Por ahí justamente empezaría mi lectura en positivo de lo que ocurrió el domingo. Además del mordisco en la ingle al bipartidismo en el conjunto del Estado, en nuestro trocito del mapa, siempre con mayor biodiversidad, las urnas les han sido favorables a las fuerzas que apuestan por el derecho a decidir. Pero como eso puede sonar un tanto abstracto, personalizaré: en ese mastodonte amodorrado que es el Parlamento europeo habrá de saque dos escaños cuyos ocupantes no van con espíritu de balneario. Izaskun Bilbao lo ha demostrado en los cinco años precedentes y no tengo la menor duda de que Josu Juaristi actuará con similar brío y entrega. Me alegra intuir que no serán los únicos. Entre un puñado de los recién electos de otras siglas se perciben unas sanísimas ganas de alborotar el cementerio de elefantes. Buena falta hace.

¿Frentes? ¿Qué frentes?

Para prolongar el gustirrinín provocado por las fotos del Carlton y de las calles de Bilbao a reventar, nada mejor que la quejumbre ramplona de los que andan con tembleque de piernas. No me refiero a la talibanada ultradiestra —Marhuendas, Federicos, Abascales—, cuyos regüeldos están amortizados, amén de resultar divertidos por lo patético, sino a los de un poco más acá en la gradación ideológica.
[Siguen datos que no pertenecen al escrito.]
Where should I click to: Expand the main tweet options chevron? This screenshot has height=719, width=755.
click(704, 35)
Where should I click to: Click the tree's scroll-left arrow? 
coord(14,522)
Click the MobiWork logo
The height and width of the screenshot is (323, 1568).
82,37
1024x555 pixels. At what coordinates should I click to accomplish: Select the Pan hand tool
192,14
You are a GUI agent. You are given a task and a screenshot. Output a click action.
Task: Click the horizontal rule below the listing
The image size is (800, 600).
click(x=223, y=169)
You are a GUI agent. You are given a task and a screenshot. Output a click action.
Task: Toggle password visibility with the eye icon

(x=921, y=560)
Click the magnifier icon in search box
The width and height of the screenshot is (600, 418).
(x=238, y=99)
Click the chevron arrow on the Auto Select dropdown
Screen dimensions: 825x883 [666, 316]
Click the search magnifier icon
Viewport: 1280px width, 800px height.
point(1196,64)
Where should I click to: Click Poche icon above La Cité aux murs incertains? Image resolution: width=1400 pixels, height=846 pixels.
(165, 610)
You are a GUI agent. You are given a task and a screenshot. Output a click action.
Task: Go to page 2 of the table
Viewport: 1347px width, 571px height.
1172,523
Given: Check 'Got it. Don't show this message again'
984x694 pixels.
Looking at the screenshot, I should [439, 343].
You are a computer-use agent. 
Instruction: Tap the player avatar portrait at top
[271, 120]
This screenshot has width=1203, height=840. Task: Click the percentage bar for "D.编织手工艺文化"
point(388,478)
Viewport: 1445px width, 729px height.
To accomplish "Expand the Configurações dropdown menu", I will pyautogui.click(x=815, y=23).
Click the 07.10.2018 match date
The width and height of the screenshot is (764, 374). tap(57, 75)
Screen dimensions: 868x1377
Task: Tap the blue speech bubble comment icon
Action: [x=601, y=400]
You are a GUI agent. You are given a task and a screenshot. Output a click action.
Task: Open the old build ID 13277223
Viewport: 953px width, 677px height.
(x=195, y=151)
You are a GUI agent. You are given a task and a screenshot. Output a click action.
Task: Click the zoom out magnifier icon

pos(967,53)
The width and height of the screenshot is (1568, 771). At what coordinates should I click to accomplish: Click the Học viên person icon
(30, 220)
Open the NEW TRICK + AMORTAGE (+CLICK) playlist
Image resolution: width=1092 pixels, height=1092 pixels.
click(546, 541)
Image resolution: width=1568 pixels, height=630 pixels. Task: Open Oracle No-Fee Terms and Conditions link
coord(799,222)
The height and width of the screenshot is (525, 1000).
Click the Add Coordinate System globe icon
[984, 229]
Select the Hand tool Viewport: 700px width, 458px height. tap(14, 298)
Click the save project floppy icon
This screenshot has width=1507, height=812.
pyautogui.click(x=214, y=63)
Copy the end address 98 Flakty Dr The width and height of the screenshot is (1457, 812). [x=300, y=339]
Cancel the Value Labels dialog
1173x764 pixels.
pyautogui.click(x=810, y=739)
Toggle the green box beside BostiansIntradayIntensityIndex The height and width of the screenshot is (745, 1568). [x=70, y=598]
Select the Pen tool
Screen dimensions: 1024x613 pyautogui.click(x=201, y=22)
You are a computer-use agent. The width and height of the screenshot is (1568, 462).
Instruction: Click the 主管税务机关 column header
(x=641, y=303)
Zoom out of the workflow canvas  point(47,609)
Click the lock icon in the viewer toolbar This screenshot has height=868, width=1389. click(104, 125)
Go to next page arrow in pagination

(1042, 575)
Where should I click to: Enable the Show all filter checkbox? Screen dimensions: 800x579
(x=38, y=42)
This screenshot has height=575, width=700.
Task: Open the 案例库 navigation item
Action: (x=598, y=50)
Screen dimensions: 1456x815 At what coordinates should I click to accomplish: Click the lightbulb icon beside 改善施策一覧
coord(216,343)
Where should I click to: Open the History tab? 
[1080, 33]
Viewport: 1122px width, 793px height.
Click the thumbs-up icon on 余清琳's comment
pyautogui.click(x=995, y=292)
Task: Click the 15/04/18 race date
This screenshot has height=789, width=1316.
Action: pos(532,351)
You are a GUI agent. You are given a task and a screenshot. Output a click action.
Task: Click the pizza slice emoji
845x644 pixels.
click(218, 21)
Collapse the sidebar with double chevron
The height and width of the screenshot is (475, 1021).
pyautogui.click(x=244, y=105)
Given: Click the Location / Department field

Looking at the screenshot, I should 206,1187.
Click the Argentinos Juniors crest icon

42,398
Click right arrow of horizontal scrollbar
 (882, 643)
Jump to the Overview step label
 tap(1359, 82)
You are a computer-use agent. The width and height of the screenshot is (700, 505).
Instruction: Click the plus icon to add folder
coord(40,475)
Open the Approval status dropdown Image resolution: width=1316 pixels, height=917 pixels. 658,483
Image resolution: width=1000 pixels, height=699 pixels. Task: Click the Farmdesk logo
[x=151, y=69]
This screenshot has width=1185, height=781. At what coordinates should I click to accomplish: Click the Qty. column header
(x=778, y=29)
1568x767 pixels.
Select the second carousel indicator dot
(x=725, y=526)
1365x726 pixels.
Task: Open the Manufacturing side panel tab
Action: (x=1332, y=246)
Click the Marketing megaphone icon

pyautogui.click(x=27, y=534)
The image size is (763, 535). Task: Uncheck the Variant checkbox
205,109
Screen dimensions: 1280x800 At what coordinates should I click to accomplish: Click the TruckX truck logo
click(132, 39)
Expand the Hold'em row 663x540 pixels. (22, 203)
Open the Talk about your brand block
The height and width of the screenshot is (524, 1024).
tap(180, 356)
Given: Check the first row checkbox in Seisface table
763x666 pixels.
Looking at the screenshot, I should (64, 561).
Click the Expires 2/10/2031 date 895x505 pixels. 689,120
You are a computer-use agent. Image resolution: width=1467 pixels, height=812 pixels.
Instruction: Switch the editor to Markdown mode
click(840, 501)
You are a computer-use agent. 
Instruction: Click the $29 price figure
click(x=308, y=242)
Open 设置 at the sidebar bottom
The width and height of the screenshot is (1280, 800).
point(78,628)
Hablo de congregantes de una derecha que se pretende templada, del centro sedicente (e inexistente) y hasta de esa izquierda que tal vez lo fue pero hace tiempo que no lo es. En un alarde de brillantez intelectual, es decir, de toda la que son capaces de reunir tipos y tipas que no pasan de destripaterrones de la política, andan anunciando el nuevo apocalipsis del frentismo.

¿Frentismo? Las pelotas, treinta y tres. Los últimos episodios de esa peste que nos tocó padecer, les recuerdo, fueron el interminable trienio sociopopular en la demarcación autonómica y el aun más extenso periodo del binomio UPN-PSN en la foral. Está bastante demostrado que los que verdaderamente se pirran por las santas alianzas hasta el punto de no tener más programa que promoverlas son los que enarbolan la rojigualda en una mano y la Constitución en la otra. De hecho, la inmensísima suerte que tienen es que, especialmente en la CAV, al otro lado no hay un frente sino dos fuerzas (un partido y una coalición) que pugnan por la hegemonía. El día que cambie eso, que me temo que va para bastante largo, las plañideras tendrán motivo para llorar en serio… mientras otros sonrían.

Así que menos lobos, y menos agitar espantajos. Todo lo que ha ocurrido en las últimas horas es que la estupidez supina al tiempo que perversa —tanto monta— del aparataje del Estado español consiguió el prodigio de unir a ambas formaciones para exigir en la calle algo que ni siquiera tiene que ver con ser o dejar de ser abertzale: el respeto.